OC-135B Retirement

An aircraft on the flight line.

An OC-135B Open Skies assigned to the 55th Wing, Offutt Air Force Base, Nebraska, is guided to its designated parking spot on the flight line at Davis-Monthan Air Force Base, Arizona, June 9, 2021. The 55th Wing at Offutt Air Force retired its final OC-135B Open Skies aircraft to the 309th Aerospace Maintenance and Regeneration Group at Davis-Monthan. (U.S. Air Force photo by Senior Airman Alex Miller)

A photo of an aircraft's tail.

An OC-135B Open Skies assigned to the 55th Wing, Offutt Air Force Base, Nebraska, taxis on the flight line at Davis-Monthan Air Force Base, Arizona, June 9, 2021. The aircraft is retiring and being transported to the 309th Aerospace Maintenance and Regeneration Group at Davis-Monthan. (U.S. Air Force photo by Senior Airman Alex Miller)

A photo of an aircraft flying.

An OC-135B Open Skies assigned to the 55th Wing, Offutt Air Force Base, Nebraska, is in flight to Davis-Monthan Air Force Base, Arizona, June 9, 2021. The 55th Wing at Offutt Air Force retired its final OC-135B Open Skies aircraft to the 309th Aerospace Maintenance and Regeneration Group at Davis-Monthan. (U.S. Air Force photo by Maj.

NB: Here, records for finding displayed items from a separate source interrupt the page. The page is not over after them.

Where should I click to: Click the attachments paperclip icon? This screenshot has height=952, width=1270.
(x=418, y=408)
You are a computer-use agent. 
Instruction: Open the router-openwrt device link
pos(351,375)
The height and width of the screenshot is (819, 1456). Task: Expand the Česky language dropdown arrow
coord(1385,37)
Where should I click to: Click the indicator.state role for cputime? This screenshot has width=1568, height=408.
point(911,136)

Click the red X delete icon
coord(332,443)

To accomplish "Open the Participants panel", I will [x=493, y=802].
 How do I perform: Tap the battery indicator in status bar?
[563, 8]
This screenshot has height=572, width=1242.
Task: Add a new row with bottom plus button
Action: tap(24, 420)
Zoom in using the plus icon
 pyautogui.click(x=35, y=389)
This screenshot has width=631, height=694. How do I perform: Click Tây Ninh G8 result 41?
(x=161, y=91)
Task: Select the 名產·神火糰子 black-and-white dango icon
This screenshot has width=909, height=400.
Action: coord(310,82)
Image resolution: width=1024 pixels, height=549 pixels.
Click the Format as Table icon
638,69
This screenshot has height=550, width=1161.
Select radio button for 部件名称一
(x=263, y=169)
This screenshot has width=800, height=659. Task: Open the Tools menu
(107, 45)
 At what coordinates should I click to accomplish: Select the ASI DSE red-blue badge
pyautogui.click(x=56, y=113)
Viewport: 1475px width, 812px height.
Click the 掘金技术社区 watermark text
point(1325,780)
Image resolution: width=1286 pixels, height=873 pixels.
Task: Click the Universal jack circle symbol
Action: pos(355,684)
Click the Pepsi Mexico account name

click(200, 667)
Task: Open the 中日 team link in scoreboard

Scott Ingalsbe)

An aircraft landing on the flight line.

An OC-135B Open Skies assigned to the 55th Wing, Offutt Air Force Base, Nebraska, lands on the flight line at Davis-Monthan Air Force Base, Arizona, June 9, 2021. The aircraft is retiring and being transported to the 309th Aerospace Maintenance and Regeneration Group at Davis-Monthan. (U.S. Air Force photo by Airman 1st Class Vaughn E. Weber)

DAVIS-MONTHAN AIR FORCE BASE, Ariz. --

The final retired OC-135B Open Skies aircraft from the 55th Wing at Offutt Air Force Base arrived at the 309th Aerospace Maintenance and Regeneration Group at Davis-Monthan Air Force Base, Arizona, June 9, 2021.

The OC-135B was decommissioned after the U.S. withdrew from the Open Skies Treaty Nov. 22, 2020.   

“The OC-135B had a great career of service for our country and we, at the AMARG, are honored to be entrusted with its legacy as it joins America’s airpower reservoir,” said U.S. Air Force Col. Jennifer Barnard, 309th AMARG commander.

The preservation process for the OC-135B is rigorous, taking 490 man-hours to one day re-service and put these aircraft back into operation as needed. 

The process begins with the storage induction also known as “flush farm.” The flush farm team drains the remaining fuel, refuels the aircraft with a lightweight oil and runs the engines to preserve the fuel system plumbing before draining at the low points so the aircraft is stored empty and not dry. This is followed by a thorough cleaning at the “wash rack.”

Once completed, the aircraft will undergo the sealing process. The AMARG team will apply tape over the crevices, waxy coating over the glass and barrier paper over the engine’s inlets and outlets.

Finally, it will be sprayed with one coat each of a blue strippable preservation compound and then, a white ceramic blend top coat to serve as a temperature control. The white cover allows the inside temperature to remain within 10 to 15 degrees cooler.

“Though it is being sent into the AMARG, we will ensure that its capabilities are not lost for our service,” Barnard said. “We are committed to ensuring that these aircraft remain ready to be reintegrated at any time by executing our mission of storage, maintenance and regeneration.”

Like the majority of the aircraft at the AMARG, the OC-135B will be stored as a type 2000, meaning the parts could be reclaimed.

“Our plan for the OC-135B is to utilize all of the parts of the aircraft that can be regenerated whether that is this week or five years from now,” said Sunday McCord, Air Force Material Command logistics management specialist. “The OC-135B has parts that can be regenerated and transferred to over 400 aircraft in the fleet so that they can maintain mission ready status.”

The OC-135B joins over 3,000 other preserved aircraft at the AMARG from across the Department of Defense.